Amygdalar Auditory Neurons Contribute to Self-Other Distinction During Ultrasonic Social Vocalization in Rats

Jumpei Matsumoto et al. Front Neurosci. .
Free PMC article

Abstract

Although, clinical studies reported hyperactivation of the auditory system and amygdala in patients with auditory hallucinations (hearing others' but not one's own voice, independent of any external stimulus), neural mechanisms of self/other attribution is not well understood. We recorded neuronal responses in the dorsal amygdala including the lateral amygdaloid nucleus to ultrasonic vocalization (USVs) emitted by subjects and conspecifics during free social interaction in 16 adult male rats. The animals emitting the USVs were identified by EMG recordings. One-quarter of the amygdalar neurons (15/60) responded to 50 kHz calls by the subject and/or conspecifics. Among the responsive neurons, most neurons (Type-Other neurons; 73%, 11/15) responded only to calls by conspecifics but not subjects. Two Type-Self neurons (13%, 2/15) responded to calls by the subject but not those by conspecifics, although their response selectivity to subjects vs. conspecifics was lower than that of Type-Other neurons. The remaining two neurons (13%) responded to calls by both the subject and conspecifics. Furthermore, population coding of the amygdalar neurons represented distinction of subject vs. conspecific calls.
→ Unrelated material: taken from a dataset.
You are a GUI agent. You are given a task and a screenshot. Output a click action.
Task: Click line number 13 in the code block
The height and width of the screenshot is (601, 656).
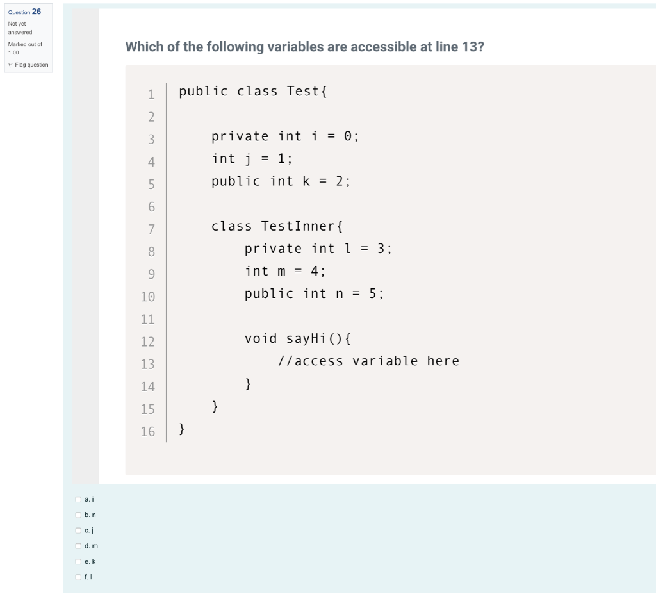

The present results provide the first neurophysiological evidence that the amygdala discriminately represents affective social calls by subject and conspecifics. These findings suggest that the amygdala is an important brain region for self/other attribution. Furthermore, pathological activation of the amygdala, where Type-Other neurons predominate, could induce external misattribution of percepts of vocalization.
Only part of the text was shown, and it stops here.